▶ _Work to complete_
Every word of every entry must be retyped exactly.
Start of Data extracts
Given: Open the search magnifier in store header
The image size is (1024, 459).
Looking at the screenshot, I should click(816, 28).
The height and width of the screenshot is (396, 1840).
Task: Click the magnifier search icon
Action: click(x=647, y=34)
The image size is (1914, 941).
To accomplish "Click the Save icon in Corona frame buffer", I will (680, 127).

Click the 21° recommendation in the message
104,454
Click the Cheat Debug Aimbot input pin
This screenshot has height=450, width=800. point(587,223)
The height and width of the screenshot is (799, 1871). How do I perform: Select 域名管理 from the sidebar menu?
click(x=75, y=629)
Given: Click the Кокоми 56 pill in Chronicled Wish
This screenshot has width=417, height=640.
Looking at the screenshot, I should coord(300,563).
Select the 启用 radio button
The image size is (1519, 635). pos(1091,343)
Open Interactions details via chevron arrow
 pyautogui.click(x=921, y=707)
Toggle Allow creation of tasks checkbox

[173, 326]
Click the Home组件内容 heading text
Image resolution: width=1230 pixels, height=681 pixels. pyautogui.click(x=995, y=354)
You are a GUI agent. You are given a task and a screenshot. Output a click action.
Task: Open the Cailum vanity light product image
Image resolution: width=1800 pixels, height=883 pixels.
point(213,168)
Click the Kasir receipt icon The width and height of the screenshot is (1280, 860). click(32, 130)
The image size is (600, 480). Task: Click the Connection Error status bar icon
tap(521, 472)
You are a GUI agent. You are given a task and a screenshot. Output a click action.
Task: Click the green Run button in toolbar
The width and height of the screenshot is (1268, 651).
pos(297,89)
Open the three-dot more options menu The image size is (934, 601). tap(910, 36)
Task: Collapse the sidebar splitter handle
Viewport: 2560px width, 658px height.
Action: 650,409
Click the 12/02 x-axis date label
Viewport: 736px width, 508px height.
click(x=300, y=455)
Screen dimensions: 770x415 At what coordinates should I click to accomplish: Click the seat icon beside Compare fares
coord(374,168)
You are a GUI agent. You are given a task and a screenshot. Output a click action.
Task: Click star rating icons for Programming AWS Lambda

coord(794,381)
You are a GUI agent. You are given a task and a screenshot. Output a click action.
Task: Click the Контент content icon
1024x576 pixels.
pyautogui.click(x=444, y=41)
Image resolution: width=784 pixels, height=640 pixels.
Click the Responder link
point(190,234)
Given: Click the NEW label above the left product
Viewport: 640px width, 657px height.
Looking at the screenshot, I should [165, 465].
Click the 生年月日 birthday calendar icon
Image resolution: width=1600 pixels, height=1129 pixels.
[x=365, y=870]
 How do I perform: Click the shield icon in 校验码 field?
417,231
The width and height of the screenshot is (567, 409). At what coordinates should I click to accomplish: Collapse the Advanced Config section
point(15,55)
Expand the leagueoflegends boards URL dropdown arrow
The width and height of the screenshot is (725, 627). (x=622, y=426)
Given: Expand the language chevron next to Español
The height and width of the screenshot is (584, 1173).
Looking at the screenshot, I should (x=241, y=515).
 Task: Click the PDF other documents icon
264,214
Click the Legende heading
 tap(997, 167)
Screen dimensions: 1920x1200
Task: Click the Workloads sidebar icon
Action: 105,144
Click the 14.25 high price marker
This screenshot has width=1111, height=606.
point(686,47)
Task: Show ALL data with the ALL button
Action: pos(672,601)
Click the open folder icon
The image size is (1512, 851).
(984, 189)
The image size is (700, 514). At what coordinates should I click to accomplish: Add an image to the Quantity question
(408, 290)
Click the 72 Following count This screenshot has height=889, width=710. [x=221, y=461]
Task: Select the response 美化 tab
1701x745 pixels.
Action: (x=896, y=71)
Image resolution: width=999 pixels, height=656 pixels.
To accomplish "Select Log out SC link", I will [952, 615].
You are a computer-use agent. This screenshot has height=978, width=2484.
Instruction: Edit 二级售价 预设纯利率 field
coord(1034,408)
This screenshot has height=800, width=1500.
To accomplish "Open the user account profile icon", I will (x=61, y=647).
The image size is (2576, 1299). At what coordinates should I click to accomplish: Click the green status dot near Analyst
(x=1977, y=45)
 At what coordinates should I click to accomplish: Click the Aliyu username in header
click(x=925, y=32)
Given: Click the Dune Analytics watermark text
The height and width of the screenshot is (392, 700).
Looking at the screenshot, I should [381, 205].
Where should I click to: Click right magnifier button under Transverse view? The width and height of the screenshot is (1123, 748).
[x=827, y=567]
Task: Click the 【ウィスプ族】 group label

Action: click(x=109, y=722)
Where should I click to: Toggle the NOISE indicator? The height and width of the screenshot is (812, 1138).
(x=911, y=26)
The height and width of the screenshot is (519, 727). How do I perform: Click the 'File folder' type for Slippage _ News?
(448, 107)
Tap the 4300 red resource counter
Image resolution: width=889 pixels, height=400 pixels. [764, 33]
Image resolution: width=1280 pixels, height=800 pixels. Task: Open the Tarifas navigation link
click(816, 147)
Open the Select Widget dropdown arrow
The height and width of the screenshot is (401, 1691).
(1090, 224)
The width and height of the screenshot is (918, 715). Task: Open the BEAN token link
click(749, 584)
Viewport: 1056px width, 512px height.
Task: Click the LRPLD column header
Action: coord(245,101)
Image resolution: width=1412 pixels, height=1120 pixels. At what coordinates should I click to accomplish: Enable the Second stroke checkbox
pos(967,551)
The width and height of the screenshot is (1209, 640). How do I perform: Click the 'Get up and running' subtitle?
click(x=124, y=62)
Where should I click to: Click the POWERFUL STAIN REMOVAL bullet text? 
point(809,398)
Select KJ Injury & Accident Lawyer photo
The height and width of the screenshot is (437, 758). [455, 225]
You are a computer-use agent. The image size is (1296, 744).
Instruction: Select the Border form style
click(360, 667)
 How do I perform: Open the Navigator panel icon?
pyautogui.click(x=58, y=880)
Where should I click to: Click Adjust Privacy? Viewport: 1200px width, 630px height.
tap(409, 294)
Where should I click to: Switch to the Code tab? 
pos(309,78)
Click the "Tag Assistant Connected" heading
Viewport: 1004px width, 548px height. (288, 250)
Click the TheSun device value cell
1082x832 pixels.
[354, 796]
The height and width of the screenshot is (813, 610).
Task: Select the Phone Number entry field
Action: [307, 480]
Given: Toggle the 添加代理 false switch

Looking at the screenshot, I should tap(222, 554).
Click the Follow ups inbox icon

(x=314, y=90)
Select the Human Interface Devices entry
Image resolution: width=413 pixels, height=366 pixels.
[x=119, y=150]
End of Data extracts
▶ _Answer space_
Given: Open the search magnifier in store header
The image size is (1024, 459).
Looking at the screenshot, I should click(816, 28).
The height and width of the screenshot is (396, 1840).
Task: Click the magnifier search icon
Action: click(x=647, y=34)
The image size is (1914, 941).
To accomplish "Click the Save icon in Corona frame buffer", I will (680, 127).

Click the 21° recommendation in the message
104,454
Click the Cheat Debug Aimbot input pin
This screenshot has height=450, width=800. point(587,223)
The height and width of the screenshot is (799, 1871). How do I perform: Select 域名管理 from the sidebar menu?
click(x=75, y=629)
Given: Click the Кокоми 56 pill in Chronicled Wish
This screenshot has width=417, height=640.
Looking at the screenshot, I should coord(300,563).
Select the 启用 radio button
The image size is (1519, 635). pos(1091,343)
Open Interactions details via chevron arrow
 pyautogui.click(x=921, y=707)
Toggle Allow creation of tasks checkbox

[173, 326]
Click the Home组件内容 heading text
Image resolution: width=1230 pixels, height=681 pixels. pyautogui.click(x=995, y=354)
You are a GUI agent. You are given a task and a screenshot. Output a click action.
Task: Open the Cailum vanity light product image
Image resolution: width=1800 pixels, height=883 pixels.
point(213,168)
Click the Kasir receipt icon The width and height of the screenshot is (1280, 860). click(32, 130)
The image size is (600, 480). Task: Click the Connection Error status bar icon
tap(521, 472)
You are a GUI agent. You are given a task and a screenshot. Output a click action.
Task: Click the green Run button in toolbar
The width and height of the screenshot is (1268, 651).
pos(297,89)
Open the three-dot more options menu The image size is (934, 601). tap(910, 36)
Task: Collapse the sidebar splitter handle
Viewport: 2560px width, 658px height.
Action: 650,409
Click the 12/02 x-axis date label
Viewport: 736px width, 508px height.
click(x=300, y=455)
Screen dimensions: 770x415 At what coordinates should I click to accomplish: Click the seat icon beside Compare fares
coord(374,168)
You are a GUI agent. You are given a task and a screenshot. Output a click action.
Task: Click star rating icons for Programming AWS Lambda

coord(794,381)
You are a GUI agent. You are given a task and a screenshot. Output a click action.
Task: Click the Контент content icon
1024x576 pixels.
pyautogui.click(x=444, y=41)
Image resolution: width=784 pixels, height=640 pixels.
Click the Responder link
point(190,234)
Given: Click the NEW label above the left product
Viewport: 640px width, 657px height.
Looking at the screenshot, I should [165, 465].
Click the 生年月日 birthday calendar icon
Image resolution: width=1600 pixels, height=1129 pixels.
[x=365, y=870]
 How do I perform: Click the shield icon in 校验码 field?
417,231
The width and height of the screenshot is (567, 409). At what coordinates should I click to accomplish: Collapse the Advanced Config section
point(15,55)
Expand the leagueoflegends boards URL dropdown arrow
The width and height of the screenshot is (725, 627). (x=622, y=426)
Given: Expand the language chevron next to Español
The height and width of the screenshot is (584, 1173).
Looking at the screenshot, I should (x=241, y=515).
 Task: Click the PDF other documents icon
264,214
Click the Legende heading
 tap(997, 167)
Screen dimensions: 1920x1200
Task: Click the Workloads sidebar icon
Action: 105,144
Click the 14.25 high price marker
This screenshot has width=1111, height=606.
point(686,47)
Task: Show ALL data with the ALL button
Action: pos(672,601)
Click the open folder icon
The image size is (1512, 851).
(984, 189)
The image size is (700, 514). At what coordinates should I click to accomplish: Add an image to the Quantity question
(408, 290)
Click the 72 Following count This screenshot has height=889, width=710. [x=221, y=461]
Task: Select the response 美化 tab
1701x745 pixels.
Action: (x=896, y=71)
Image resolution: width=999 pixels, height=656 pixels.
To accomplish "Select Log out SC link", I will [952, 615].
You are a computer-use agent. This screenshot has height=978, width=2484.
Instruction: Edit 二级售价 预设纯利率 field
coord(1034,408)
This screenshot has height=800, width=1500.
To accomplish "Open the user account profile icon", I will (x=61, y=647).
The image size is (2576, 1299). At what coordinates should I click to accomplish: Click the green status dot near Analyst
(x=1977, y=45)
 At what coordinates should I click to accomplish: Click the Aliyu username in header
click(x=925, y=32)
Given: Click the Dune Analytics watermark text
The height and width of the screenshot is (392, 700).
Looking at the screenshot, I should [381, 205].
Where should I click to: Click right magnifier button under Transverse view? The width and height of the screenshot is (1123, 748).
[x=827, y=567]
Task: Click the 【ウィスプ族】 group label

Action: click(x=109, y=722)
Where should I click to: Toggle the NOISE indicator? The height and width of the screenshot is (812, 1138).
(x=911, y=26)
The height and width of the screenshot is (519, 727). How do I perform: Click the 'File folder' type for Slippage _ News?
(448, 107)
Tap the 4300 red resource counter
Image resolution: width=889 pixels, height=400 pixels. [764, 33]
Image resolution: width=1280 pixels, height=800 pixels. Task: Open the Tarifas navigation link
click(816, 147)
Open the Select Widget dropdown arrow
The height and width of the screenshot is (401, 1691).
(1090, 224)
The width and height of the screenshot is (918, 715). Task: Open the BEAN token link
click(749, 584)
Viewport: 1056px width, 512px height.
Task: Click the LRPLD column header
Action: coord(245,101)
Image resolution: width=1412 pixels, height=1120 pixels. At what coordinates should I click to accomplish: Enable the Second stroke checkbox
pos(967,551)
The width and height of the screenshot is (1209, 640). How do I perform: Click the 'Get up and running' subtitle?
click(x=124, y=62)
Where should I click to: Click the POWERFUL STAIN REMOVAL bullet text? 
point(809,398)
Select KJ Injury & Accident Lawyer photo
The height and width of the screenshot is (437, 758). [455, 225]
You are a computer-use agent. The image size is (1296, 744).
Instruction: Select the Border form style
click(360, 667)
 How do I perform: Open the Navigator panel icon?
pyautogui.click(x=58, y=880)
Where should I click to: Click Adjust Privacy? Viewport: 1200px width, 630px height.
tap(409, 294)
Where should I click to: Switch to the Code tab? 
pos(309,78)
Click the "Tag Assistant Connected" heading
Viewport: 1004px width, 548px height. (288, 250)
Click the TheSun device value cell
1082x832 pixels.
[354, 796]
The height and width of the screenshot is (813, 610).
Task: Select the Phone Number entry field
Action: [307, 480]
Given: Toggle the 添加代理 false switch

Looking at the screenshot, I should tap(222, 554).
Click the Follow ups inbox icon

(x=314, y=90)
Select the Human Interface Devices entry
Image resolution: width=413 pixels, height=366 pixels.
[x=119, y=150]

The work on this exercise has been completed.